K = TypeVar("K", bound=Hashable)
V = TypeVar("V")

@dataclass
class _Node(Generic[K, V]):
    key: K
    value: V
    prev: Optional["_Node[K, V]"] = None
    next: Optional["_Node[K, V]"] = None

class LRUCache(Generic[K, V]):
    """Thread-safe LRU with a single lock (correct, clear Staff+ baseline)."""

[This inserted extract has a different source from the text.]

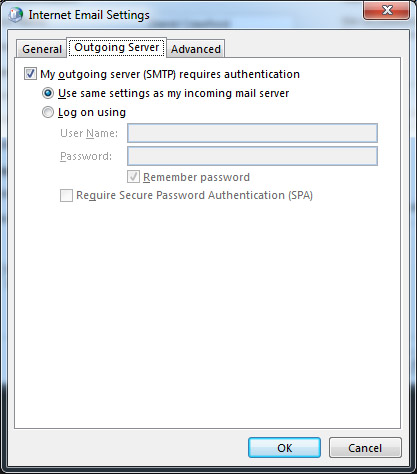Viewport: 417px width, 474px height.
Task: Uncheck the SMTP requires authentication checkbox
Action: 30,74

    def __init__(self, capacity: int) -> None:
        if capacity <= 0:
            raise ValueError("capacity must be positive")
        self.capacity = capacity
        self._map: dict[K, _Node[K, V]] = {}
        self._head: _Node[K, V] = _Node(None, None)  # type: ignore[arg-type]
        self._tail: _Node[K, V] = _Node(None, None)  # type: ignore[arg-type]
        self._head.next = self._tail
        self._tail.prev = self._head
        self._lock = RLock()

    def get(self, key: K) -> Optional[V]:
        with self._lock:
            node = self._map.get(key)
            if node is None:
                return None
            self._move_to_front(node)
            return node.value

    def put(self, key: K, value: V) -> None:
        with self._lock:
            node = self._map.get(key)
            if node is not None:
                node.value = value
                self._move_to_front(node)
                return
            node = _Node(key, value)
            self._map[key] = node
            self._add_front(node)
            if len(self._map) > self.capacity:
                lru = self._tail.prev
                assert lru is not None and lru is not self._head
                self._remove(lru)
                del self._map[lru.key]

    def _add_front(self, node: _Node[K, V]) -> None:
        nxt = self._head.next
        self._head.next = node
        node.prev = self._head
        node.next = nxt
        assert nxt is not None
        nxt.prev = node

    def _remove(self, node: _Node[K, V]) -> None:
        assert node.prev is not None and node.next is not None
        node.prev.next = node.next
        node.next.prev = node.prev
        node.prev = node.next = None

    def _move_to_front(self, node: _Node[K, V]) -> None:
        self._remove(node)
        self._add_front(node)

Complexity: get/put average O(1) time; O(capacity) space.

Verbal tests to narrate

  1. capacity=2; put(1,a), put(2,b), get(1)→a; put(3,c) evicts 2; get(2)→None
  2. put same key twice refreshes order and updates value
  3. Concurrent: two threads put different keys at capacity — no lost updates / corruption (lock)

Staff+ deep dive

TopicTalking point
Single lockCorrect and interview-friendly; throughput limited under contention
ShardingN independent LRUs by hash(key) % N — weaker global LRU, higher throughput
Distributed cacheDifferent problem (network, consistency); don't derail unless asked
MetricsHit rate, eviction rate, lock wait time

What not to discuss

  • Jumping straight to Redis Cluster before a correct local LRU
  • Claiming lock-free without sketching the hard parts (ABA, memory order)
  • Spending 20 minutes on ASCII art of the list

What's expected at each level

  • Mid-level: Working single-threaded LRU; may struggle with DLL edge cases.
  • Senior: Clean O(1) LRU + complexity + tests.
  • Staff+: Thread-safe API, clear lock scope, can discuss sharding trade-offs briefly.
  • Principal: Connects to real cache ownership (hit-rate SLOs, stampede, multi-tenant isolation).

Follow-up questions to expect

  • "Make get/put lock-free" — Answer: hard; prefer sharded locks first.
  • "LFU instead?" — Answer: different structure (freq lists / heap); clarify recency vs frequency product need.